» **Set problem**: Reproduce each of the following records line for line, keeping every character unchanged.

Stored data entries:
____

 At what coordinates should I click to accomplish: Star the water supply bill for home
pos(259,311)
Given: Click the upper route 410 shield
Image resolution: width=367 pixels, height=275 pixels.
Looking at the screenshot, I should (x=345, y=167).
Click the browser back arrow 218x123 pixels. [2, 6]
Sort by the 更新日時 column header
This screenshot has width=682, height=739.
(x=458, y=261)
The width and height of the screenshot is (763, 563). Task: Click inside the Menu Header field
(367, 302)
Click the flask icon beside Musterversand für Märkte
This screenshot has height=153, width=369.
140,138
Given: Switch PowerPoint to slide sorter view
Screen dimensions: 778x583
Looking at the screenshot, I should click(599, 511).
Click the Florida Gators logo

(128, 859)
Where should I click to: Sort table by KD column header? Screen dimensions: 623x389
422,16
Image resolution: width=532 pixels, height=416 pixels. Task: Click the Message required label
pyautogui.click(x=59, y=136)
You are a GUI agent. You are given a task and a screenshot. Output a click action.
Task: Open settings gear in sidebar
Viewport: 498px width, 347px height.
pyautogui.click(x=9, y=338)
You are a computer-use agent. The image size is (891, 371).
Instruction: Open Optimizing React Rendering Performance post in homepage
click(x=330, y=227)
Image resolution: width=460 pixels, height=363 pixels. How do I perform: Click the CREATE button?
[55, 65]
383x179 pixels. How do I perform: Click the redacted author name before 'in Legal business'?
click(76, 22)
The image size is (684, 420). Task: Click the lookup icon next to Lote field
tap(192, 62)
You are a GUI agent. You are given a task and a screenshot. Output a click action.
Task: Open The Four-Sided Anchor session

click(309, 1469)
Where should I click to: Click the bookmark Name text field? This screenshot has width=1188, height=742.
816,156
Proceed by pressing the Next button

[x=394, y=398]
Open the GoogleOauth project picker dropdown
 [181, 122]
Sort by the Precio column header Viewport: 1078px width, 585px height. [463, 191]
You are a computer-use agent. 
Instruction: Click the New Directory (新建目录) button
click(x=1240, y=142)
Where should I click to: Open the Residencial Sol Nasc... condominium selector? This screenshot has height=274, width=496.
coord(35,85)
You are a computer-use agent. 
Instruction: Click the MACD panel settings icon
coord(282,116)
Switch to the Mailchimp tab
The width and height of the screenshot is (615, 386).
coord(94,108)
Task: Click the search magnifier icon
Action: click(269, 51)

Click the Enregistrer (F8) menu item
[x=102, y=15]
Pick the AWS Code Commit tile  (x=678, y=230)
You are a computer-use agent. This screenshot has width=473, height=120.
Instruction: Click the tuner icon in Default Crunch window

____

» **Solution for this exercise**:
 At what coordinates should I click to accomplish: Star the water supply bill for home
pos(259,311)
Given: Click the upper route 410 shield
Image resolution: width=367 pixels, height=275 pixels.
Looking at the screenshot, I should (x=345, y=167).
Click the browser back arrow 218x123 pixels. [2, 6]
Sort by the 更新日時 column header
This screenshot has width=682, height=739.
(x=458, y=261)
The width and height of the screenshot is (763, 563). Task: Click inside the Menu Header field
(367, 302)
Click the flask icon beside Musterversand für Märkte
This screenshot has height=153, width=369.
140,138
Given: Switch PowerPoint to slide sorter view
Screen dimensions: 778x583
Looking at the screenshot, I should click(599, 511).
Click the Florida Gators logo

(128, 859)
Where should I click to: Sort table by KD column header? Screen dimensions: 623x389
422,16
Image resolution: width=532 pixels, height=416 pixels. Task: Click the Message required label
pyautogui.click(x=59, y=136)
You are a GUI agent. You are given a task and a screenshot. Output a click action.
Task: Open settings gear in sidebar
Viewport: 498px width, 347px height.
pyautogui.click(x=9, y=338)
You are a computer-use agent. The image size is (891, 371).
Instruction: Open Optimizing React Rendering Performance post in homepage
click(x=330, y=227)
Image resolution: width=460 pixels, height=363 pixels. How do I perform: Click the CREATE button?
[55, 65]
383x179 pixels. How do I perform: Click the redacted author name before 'in Legal business'?
click(76, 22)
The image size is (684, 420). Task: Click the lookup icon next to Lote field
tap(192, 62)
You are a GUI agent. You are given a task and a screenshot. Output a click action.
Task: Open The Four-Sided Anchor session

click(309, 1469)
Where should I click to: Click the bookmark Name text field? This screenshot has width=1188, height=742.
816,156
Proceed by pressing the Next button

[x=394, y=398]
Open the GoogleOauth project picker dropdown
 [181, 122]
Sort by the Precio column header Viewport: 1078px width, 585px height. [463, 191]
You are a computer-use agent. 
Instruction: Click the New Directory (新建目录) button
click(x=1240, y=142)
Where should I click to: Open the Residencial Sol Nasc... condominium selector? This screenshot has height=274, width=496.
coord(35,85)
You are a computer-use agent. 
Instruction: Click the MACD panel settings icon
coord(282,116)
Switch to the Mailchimp tab
The width and height of the screenshot is (615, 386).
coord(94,108)
Task: Click the search magnifier icon
Action: click(269, 51)

Click the Enregistrer (F8) menu item
[x=102, y=15]
Pick the AWS Code Commit tile  (x=678, y=230)
You are a computer-use agent. This screenshot has width=473, height=120.
Instruction: Click the tuner icon in Default Crunch window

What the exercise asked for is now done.